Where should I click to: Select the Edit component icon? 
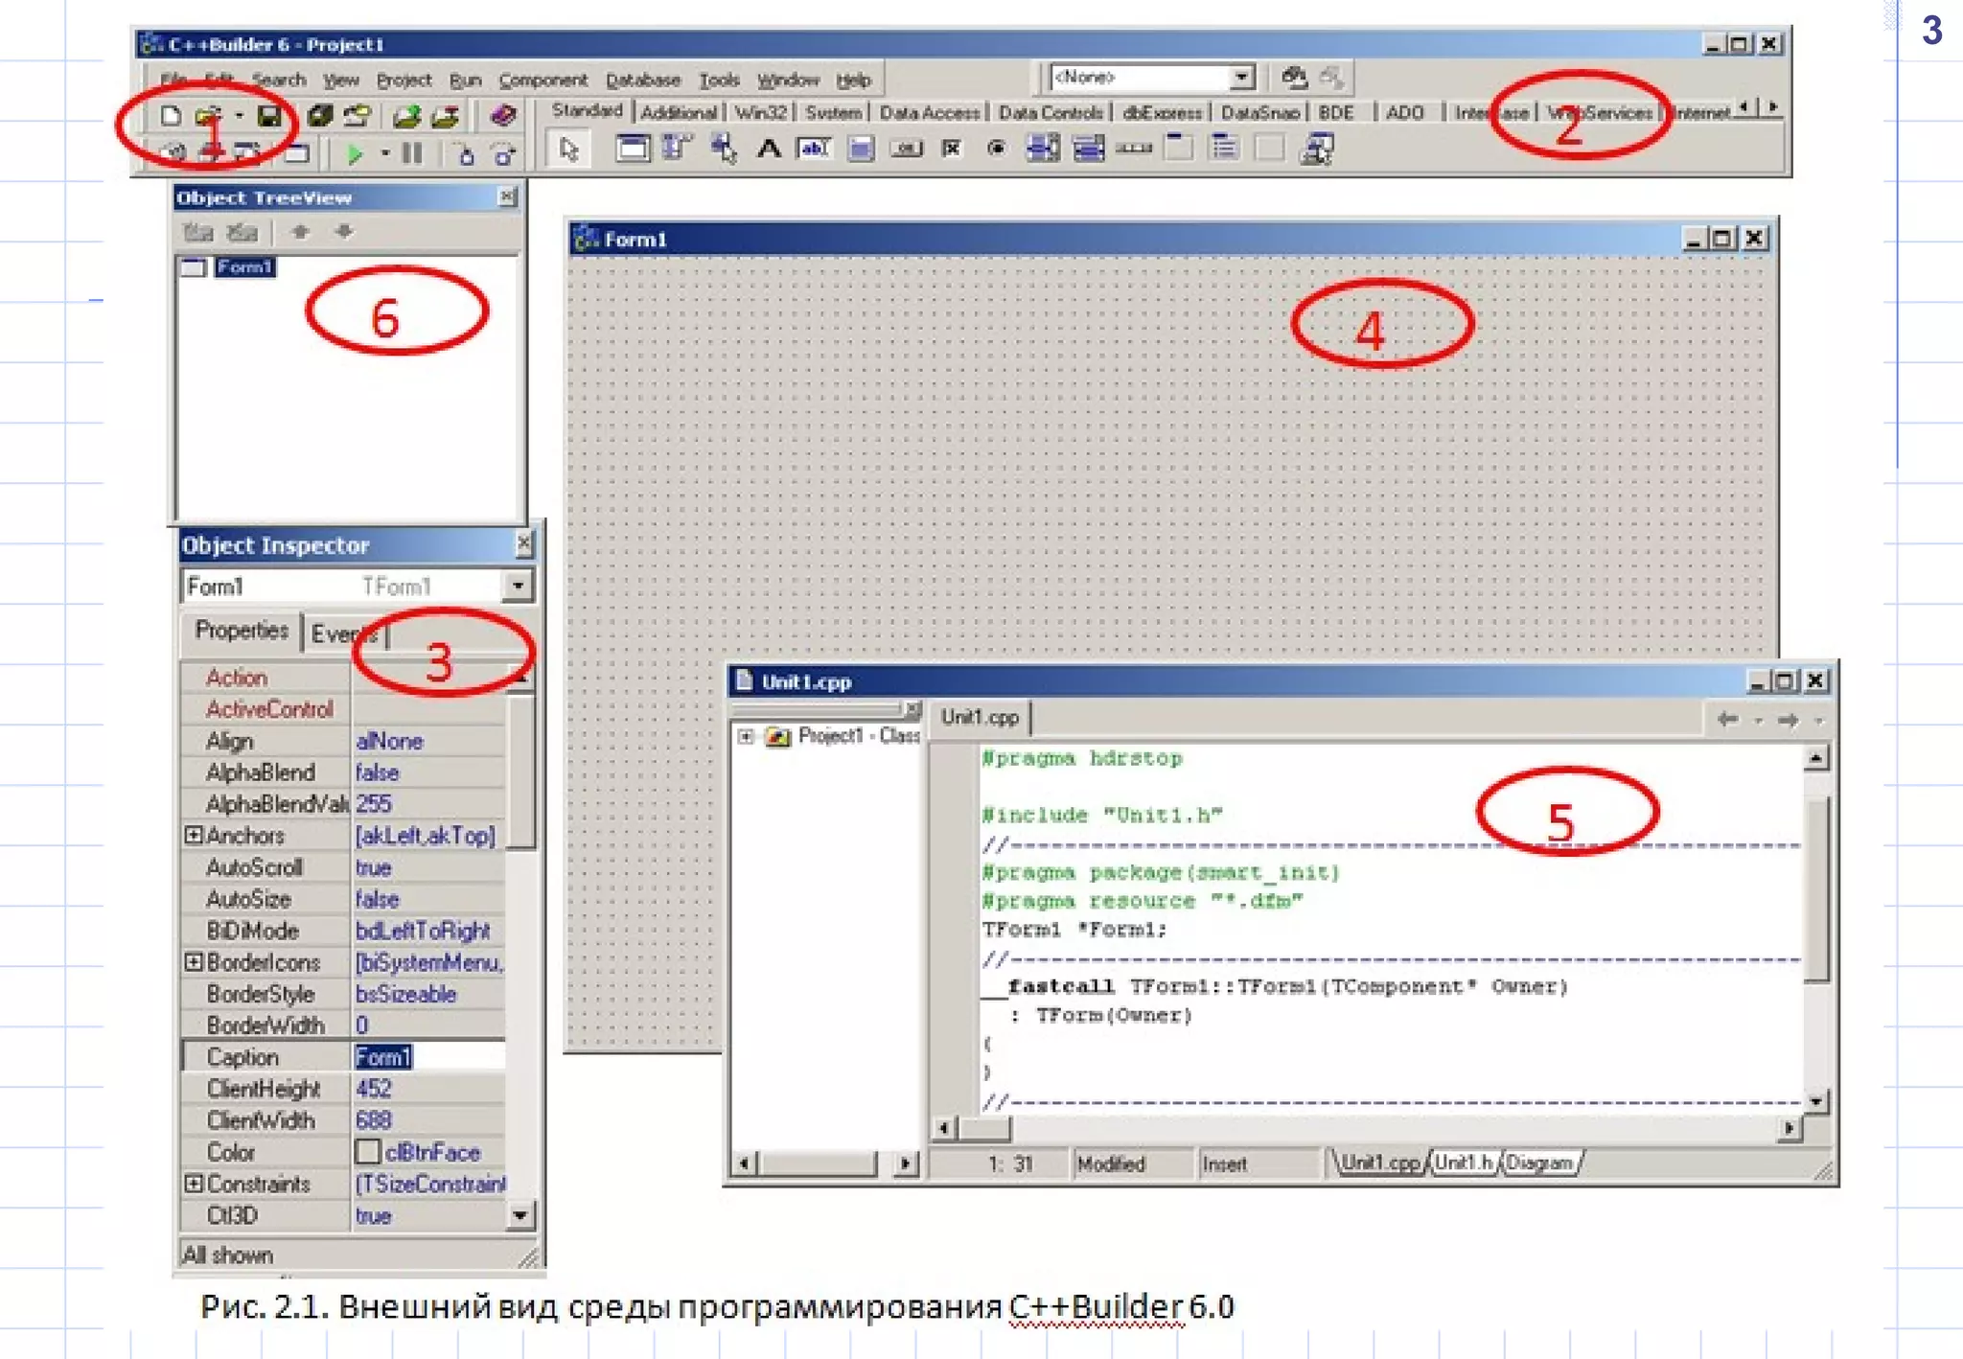pos(814,149)
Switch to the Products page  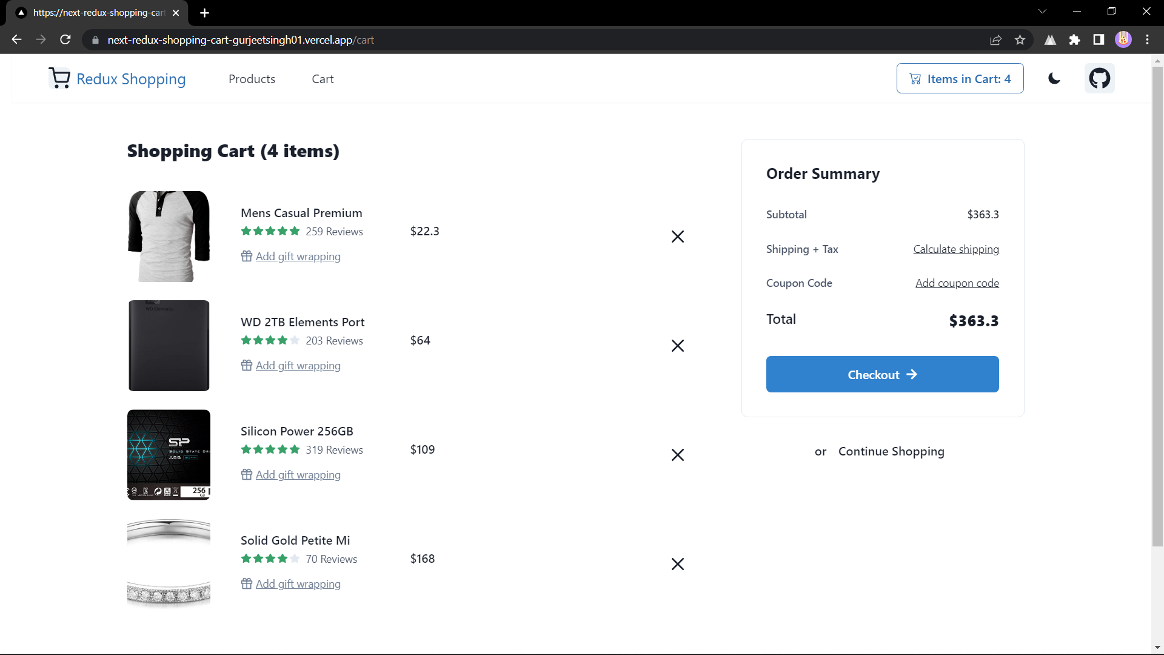pos(252,78)
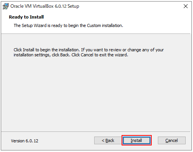Image resolution: width=193 pixels, height=152 pixels.
Task: Close the Setup window with the X
Action: pyautogui.click(x=186, y=6)
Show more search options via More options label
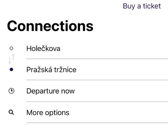168x125 pixels. point(48,113)
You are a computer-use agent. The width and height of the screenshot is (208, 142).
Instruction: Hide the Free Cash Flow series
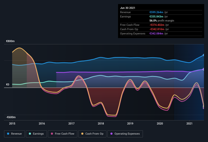(63, 134)
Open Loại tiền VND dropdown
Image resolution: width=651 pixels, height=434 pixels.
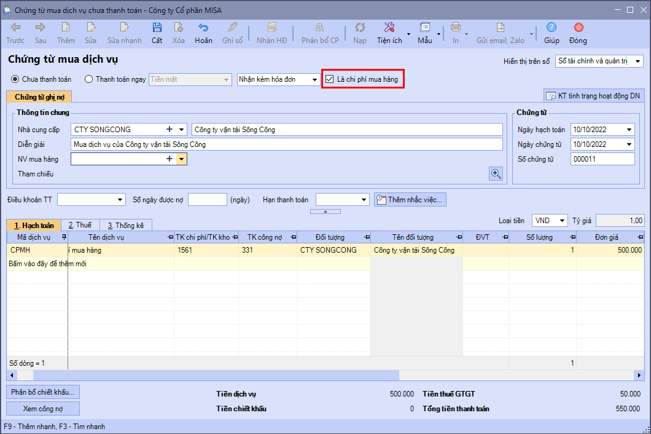coord(561,221)
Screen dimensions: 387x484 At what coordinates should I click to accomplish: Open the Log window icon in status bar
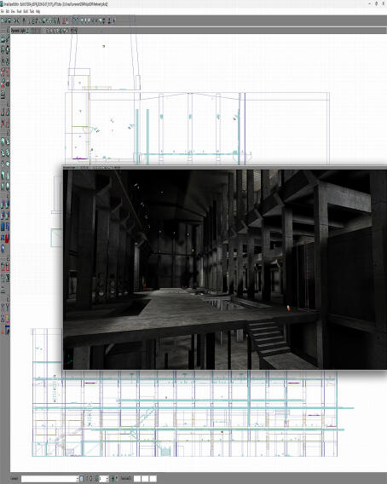pyautogui.click(x=81, y=478)
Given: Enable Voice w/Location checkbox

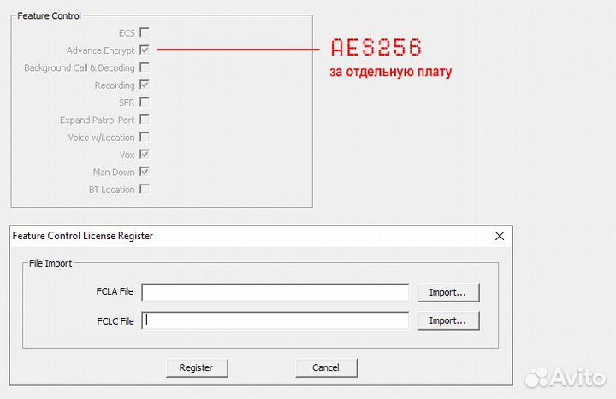Looking at the screenshot, I should tap(145, 137).
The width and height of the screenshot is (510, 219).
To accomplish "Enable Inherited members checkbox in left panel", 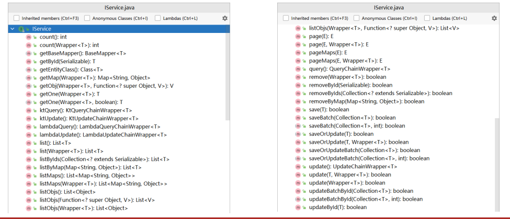I will point(16,18).
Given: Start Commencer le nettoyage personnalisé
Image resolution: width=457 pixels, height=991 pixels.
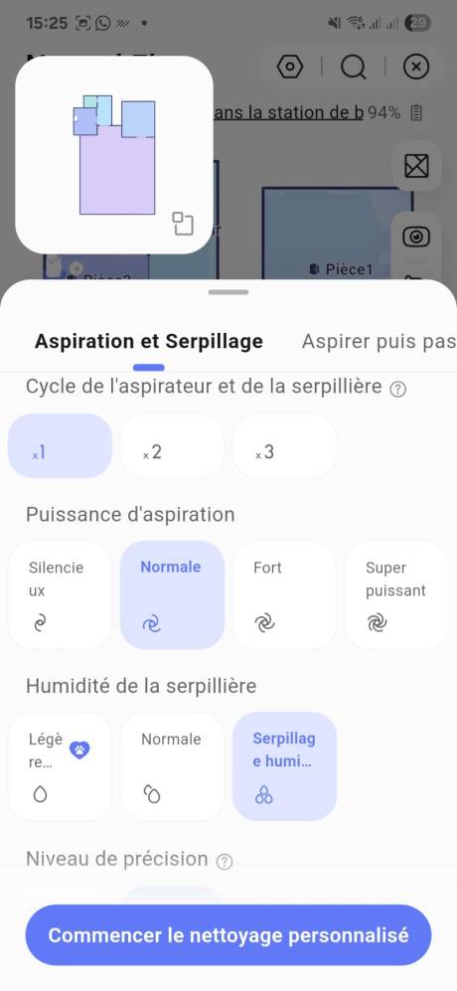Looking at the screenshot, I should pyautogui.click(x=229, y=934).
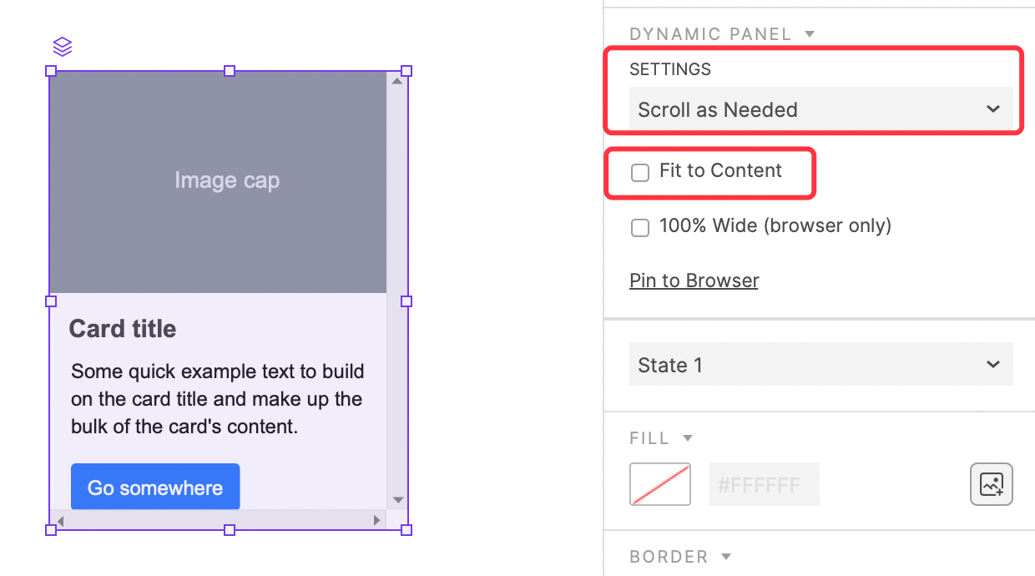
Task: Open the Scroll as Needed dropdown
Action: (x=821, y=109)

━━━

_SHORT TASK_
Pick out every line of the material that contains the word "Given".

_COMPLETED TASK_
Given: Enable Voice w/Location checkbox
Given: Start Commencer le nettoyage personnalisé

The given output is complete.